WebSocket frames are not metered. Full L2 book synchronization runs at native throughput.

Rate Limit Headers

All HTTP responses (including 2xx successes) include rate limit metadata headers:

Header	Type	Description
`X-RateLimit-Limit`	Integer	Maximum requests permitted in the current window
`X-RateLimit-Remaining`	Integer	Tokens remaining in the bucket at response time
`X-RateLimit-Reset`	Unix timestamp	Time at which the bucket will be fully replenished
`X-RateLimit-Bucket`	String	Bucket identifier (useful when debugging multi-key setups)
`Retry-After`	Integer	Seconds until the next request will be accepted (present only on 429 responses)

For gRPC, equivalent metadata is returned in trailing headers using the x-ratelimit-* prefix.

429 Response

When the token bucket is empty, the gateway returns:

HTTP:

{
  "error": "rate_limit_exceeded",
  "message": "Token bucket exhausted. Retry after the indicated interval.",
  "retry_after": 1,
  "limit": 100,
  "remaining": 0,
  "reset": 1741872000
}

JSON-RPC:

{
  "jsonrpc": "2.0",
  "id": 1,
  "error": {
    "code": -32000,
    "message": "Rate limit exceeded",
    "data": {
      "retry_after": 1
    }
  }
}

gRPC: Status RESOURCE_EXHAUSTED with detail message containing retry_after in metadata.

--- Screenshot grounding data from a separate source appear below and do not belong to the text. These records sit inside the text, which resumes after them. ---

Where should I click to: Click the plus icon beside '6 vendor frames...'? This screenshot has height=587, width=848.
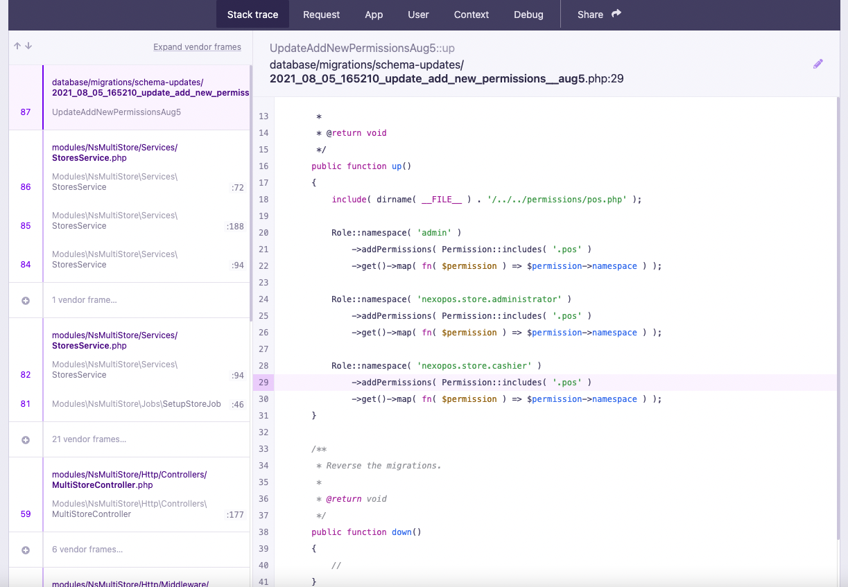point(26,550)
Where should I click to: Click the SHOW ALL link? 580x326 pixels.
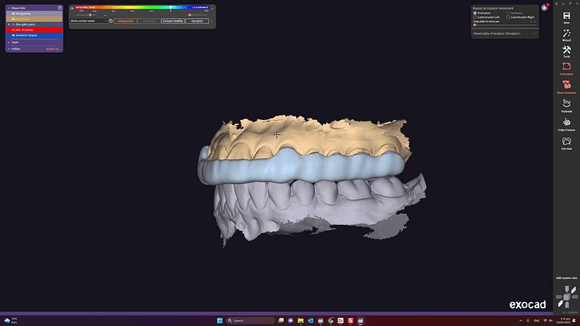click(52, 48)
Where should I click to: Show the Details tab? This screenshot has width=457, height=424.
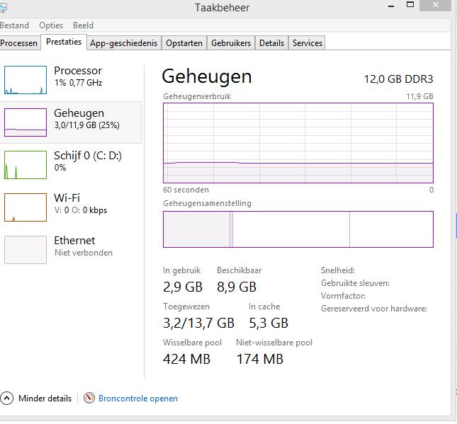pos(271,43)
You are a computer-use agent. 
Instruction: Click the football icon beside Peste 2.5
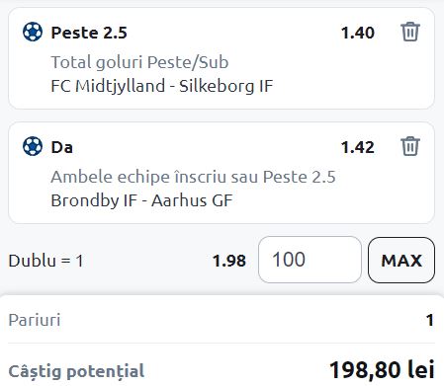[x=33, y=32]
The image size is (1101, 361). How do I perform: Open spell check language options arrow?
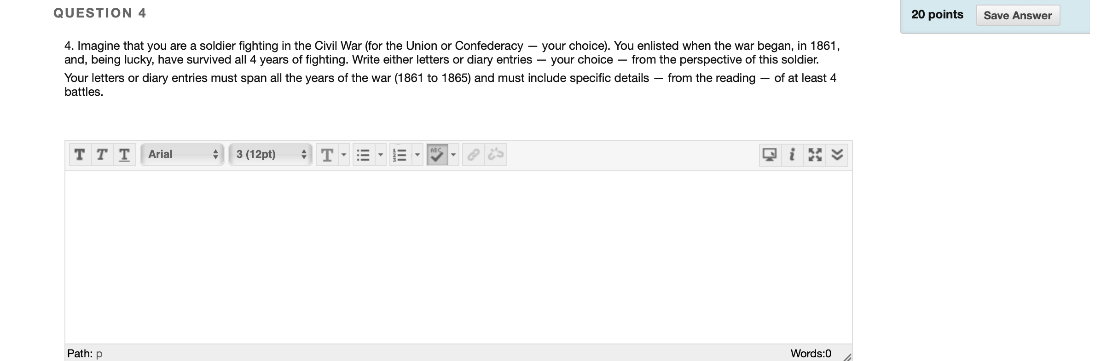point(454,155)
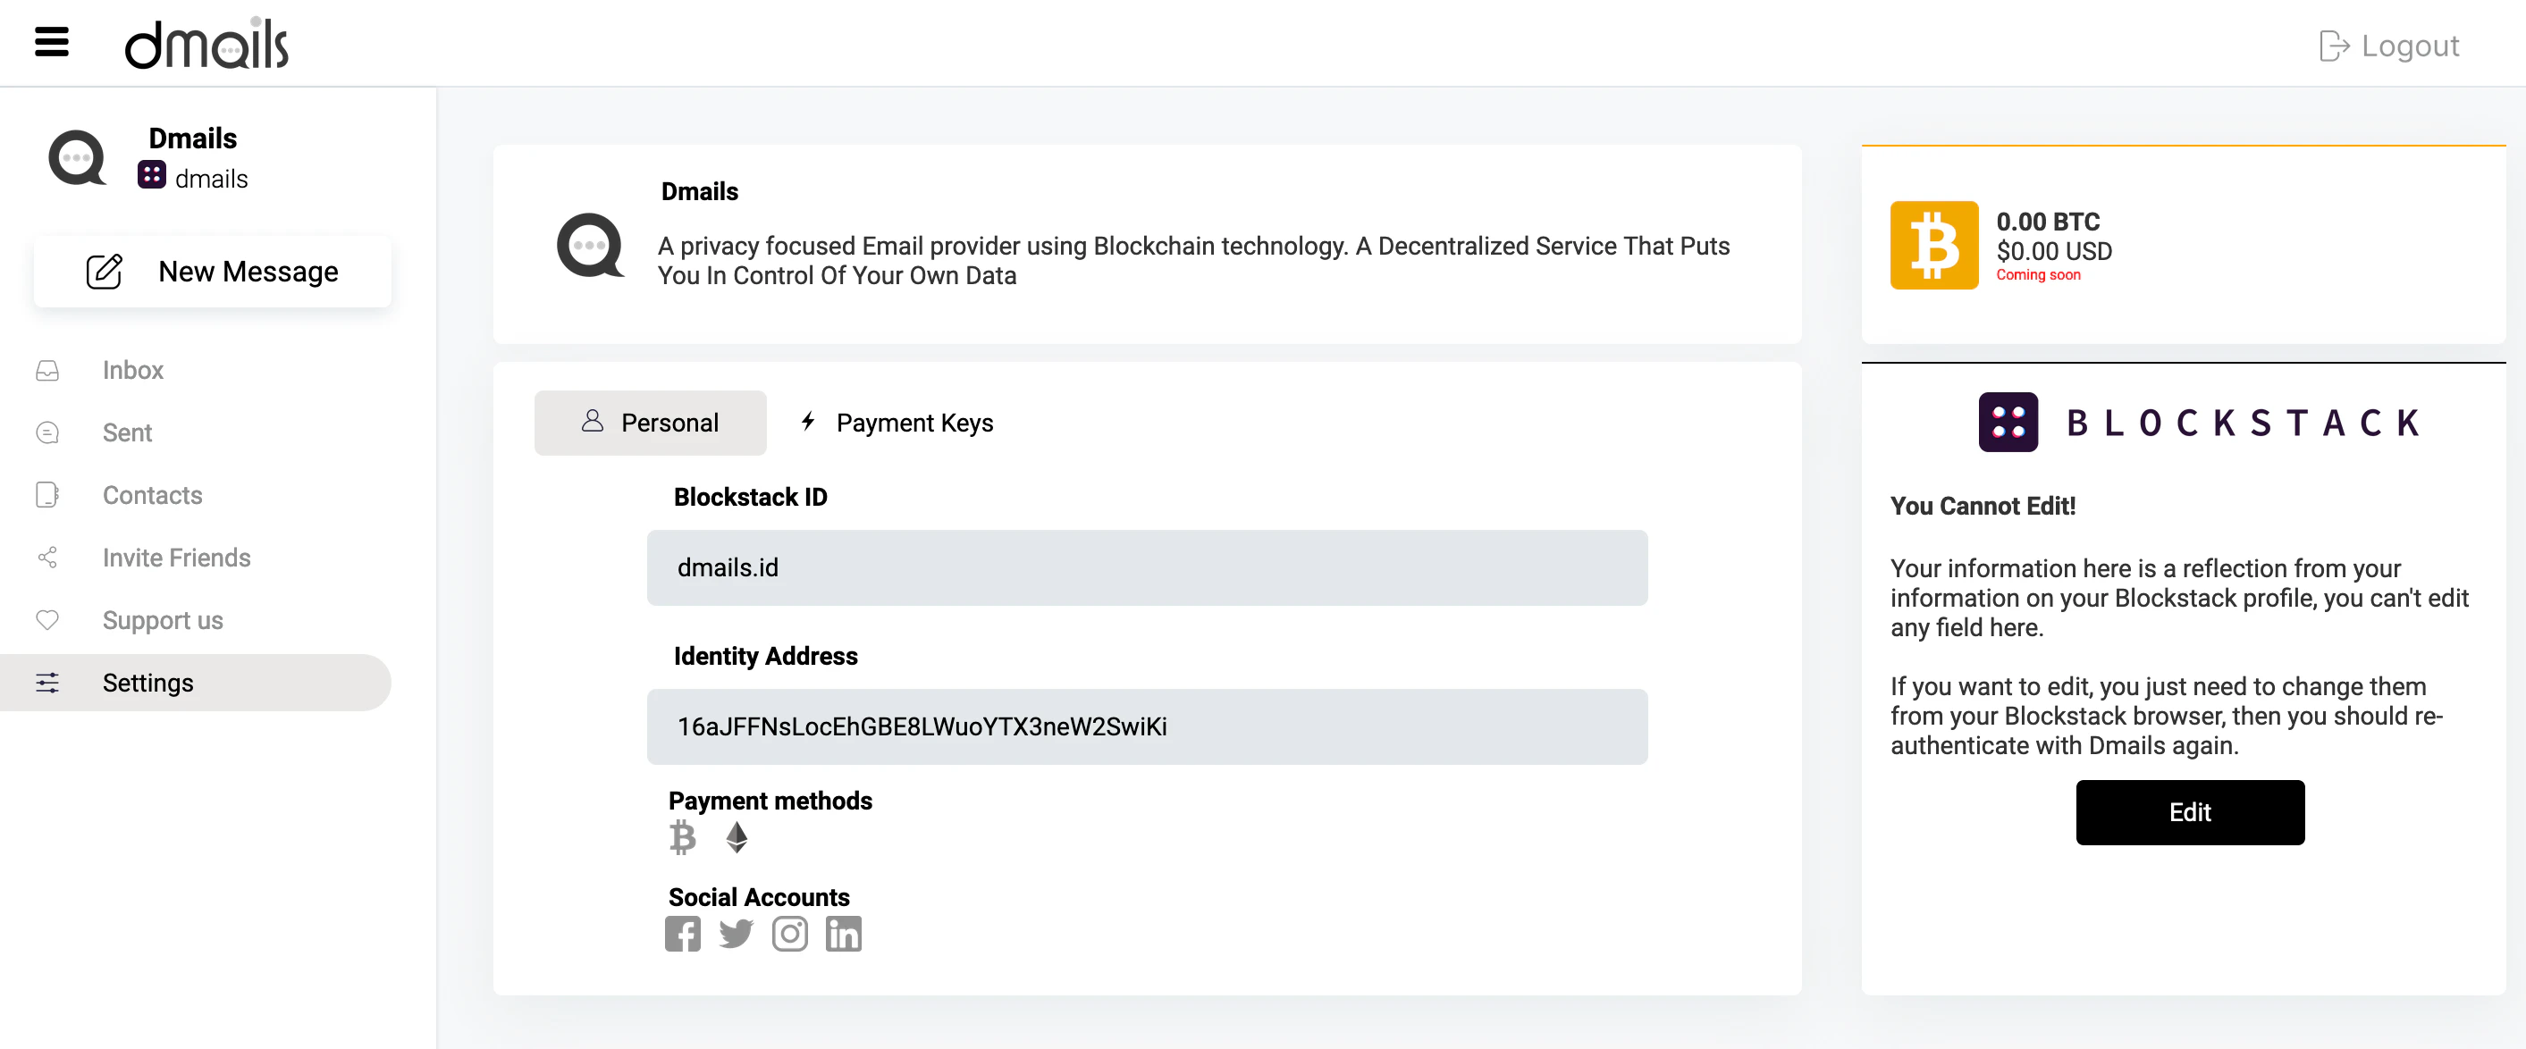The width and height of the screenshot is (2526, 1049).
Task: Open the hamburger menu icon
Action: (51, 42)
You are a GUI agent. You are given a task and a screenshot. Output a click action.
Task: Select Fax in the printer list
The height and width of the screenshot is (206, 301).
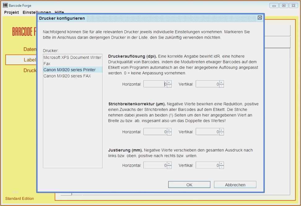point(72,64)
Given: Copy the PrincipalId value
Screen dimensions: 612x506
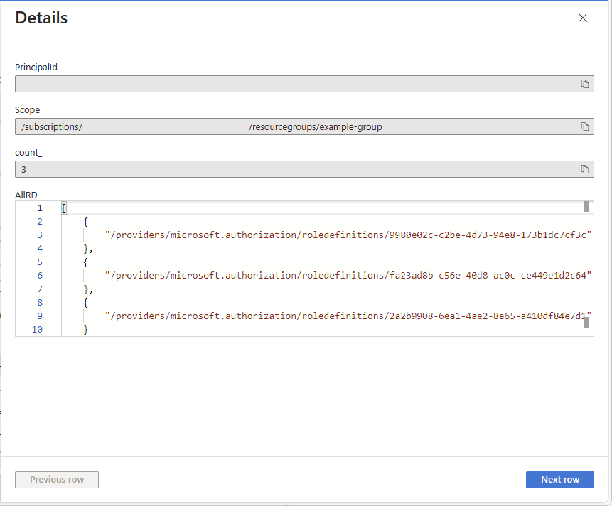Looking at the screenshot, I should click(x=585, y=84).
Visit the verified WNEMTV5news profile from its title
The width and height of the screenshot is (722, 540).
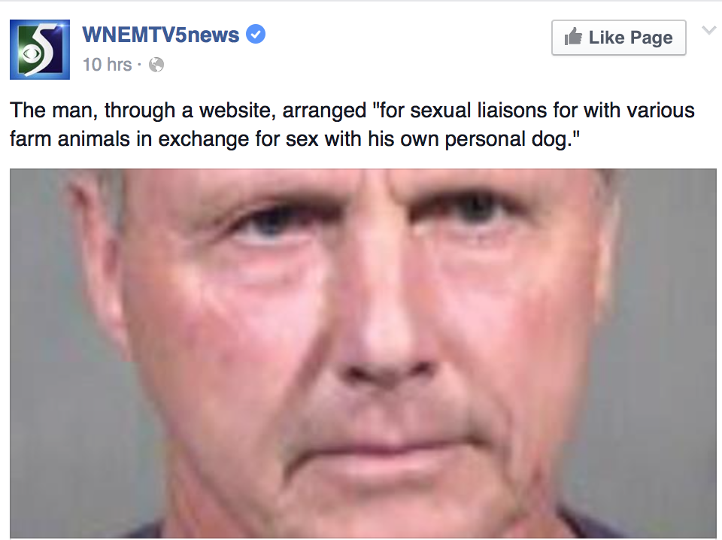tap(161, 35)
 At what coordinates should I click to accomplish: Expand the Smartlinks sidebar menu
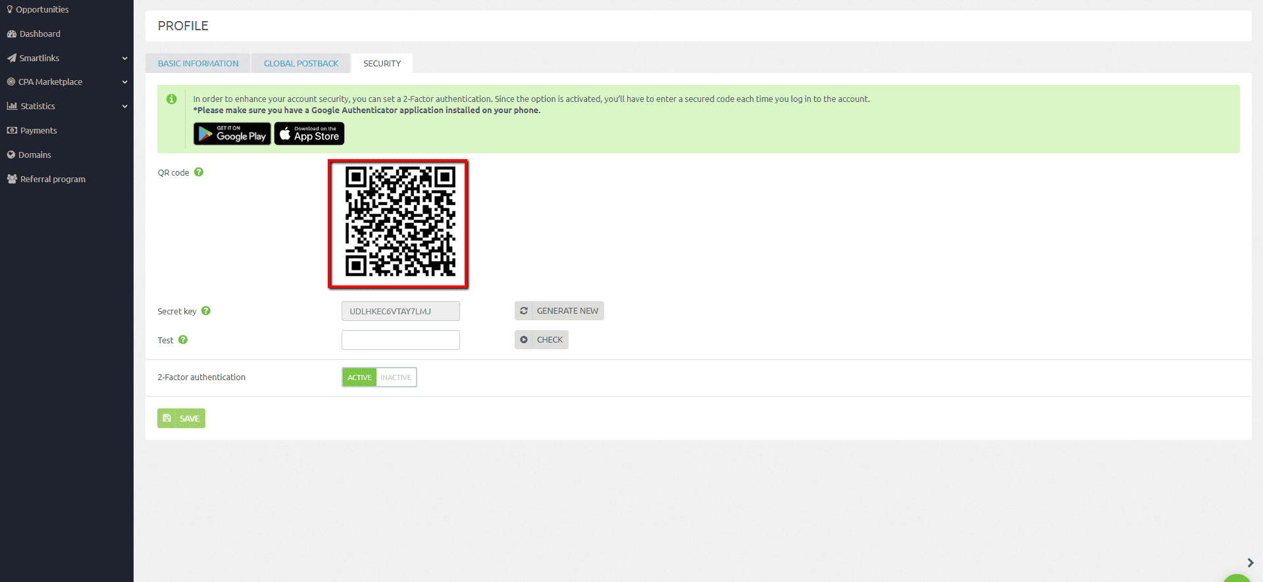click(124, 59)
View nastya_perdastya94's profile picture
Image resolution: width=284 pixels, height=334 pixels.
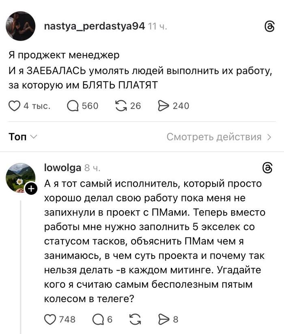(x=19, y=26)
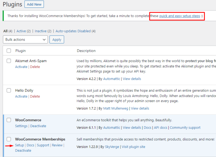Delete the Hello Dolly plugin

[35, 96]
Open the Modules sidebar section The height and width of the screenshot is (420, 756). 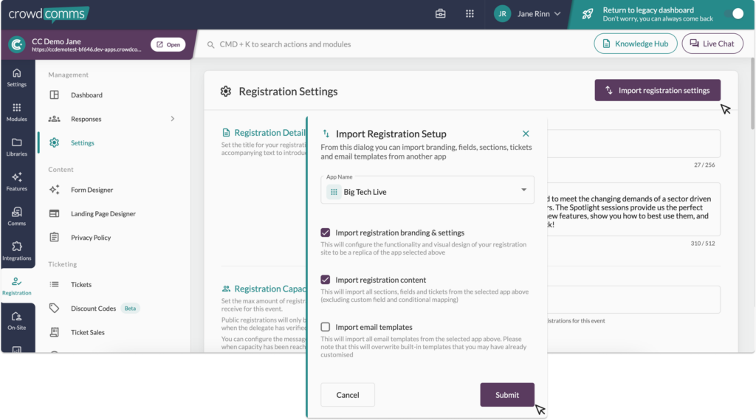pos(17,111)
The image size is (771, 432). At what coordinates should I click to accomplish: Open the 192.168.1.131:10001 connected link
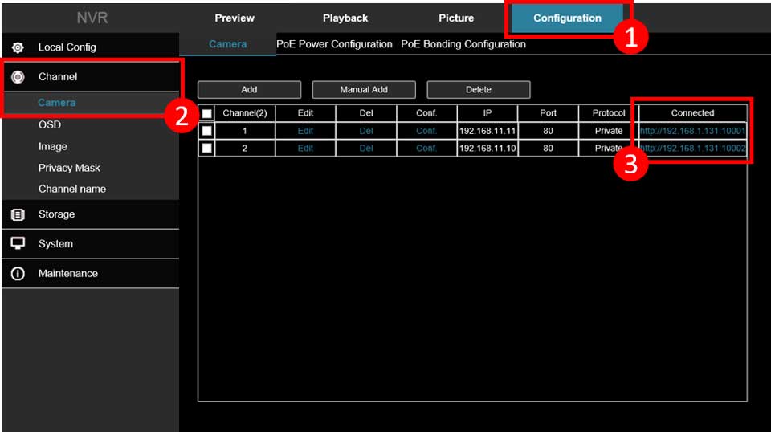(x=692, y=130)

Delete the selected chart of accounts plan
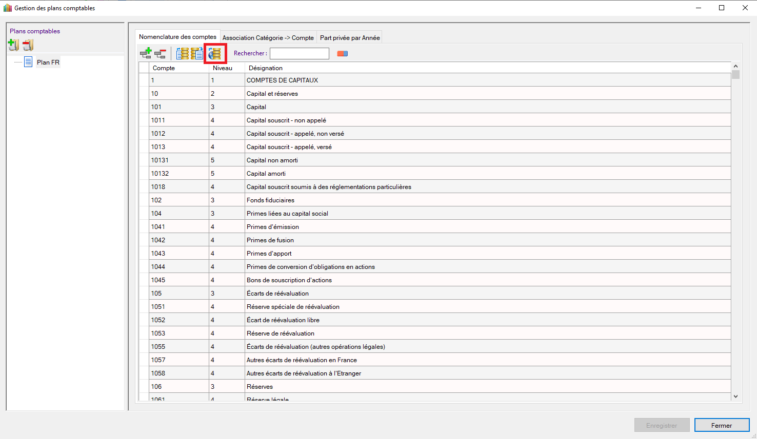click(28, 45)
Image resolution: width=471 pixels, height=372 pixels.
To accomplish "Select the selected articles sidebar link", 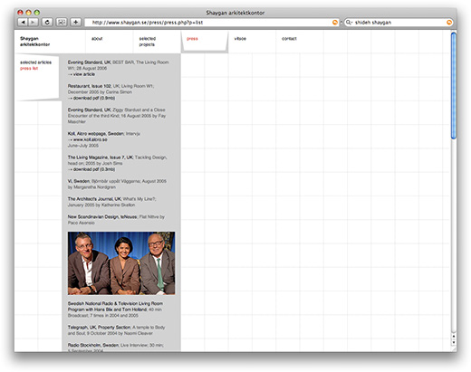I will coord(35,62).
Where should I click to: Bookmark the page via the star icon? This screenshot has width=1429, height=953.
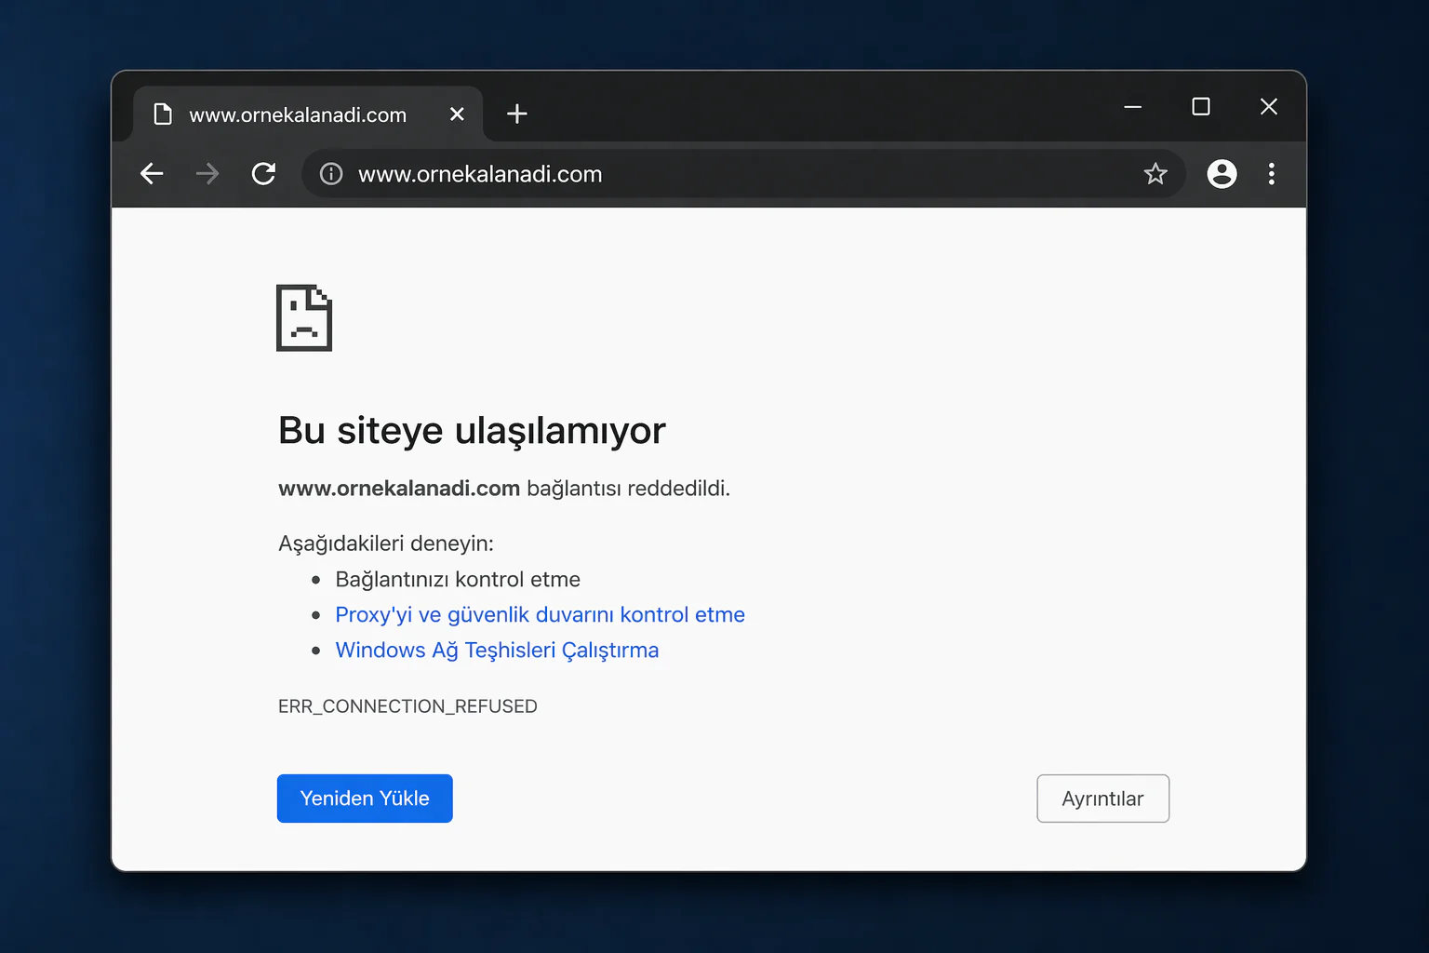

SSE: An error event is emitted with code rate_limit, followed by connection termination.

Best Practices

Prefer streaming over polling. A single SSE or gRPC stream replaces thousands of polling requests per minute. Once connected, event delivery is unlimited and lower-latency than repeated HTTP round-trips.
Implement exponential backoff with jitter. On receiving a 429, wait for Retry-After seconds, then add uniform random jitter in $[0, 0.5 \cdot \text{Retry-After}]$ to prevent thundering herd effects across distributed clients.
Use JSON-RPC batching. Combine related calls into a single batch request. A batch of 50 calls consumes 1 token instead of 50, yielding a $50\times$ efficiency gain for batch-compatible workflows.
Cache immutable data client-side. Instrument metadata, contract addresses, and coin configuration change infrequently. Cache these responses with a TTL of 60 seconds to eliminate redundant requests.
Select the nearest region. Aleatoric Data serves from multiple geographic regions. Route traffic to the region closest to your infrastructure to minimize round-trip time and avoid wasting rate limit tokens on retries caused by timeouts.
Monitor your headers. Track X-RateLimit-Remaining in your client metrics. Set an alert when remaining tokens drop below 10% of the limit to proactively identify workloads approaching their ceiling.
Distribute keys by function. If your architecture has distinct read-heavy and write-heavy components, use separate API keys for each. This prevents a burst in one subsystem from starving the other.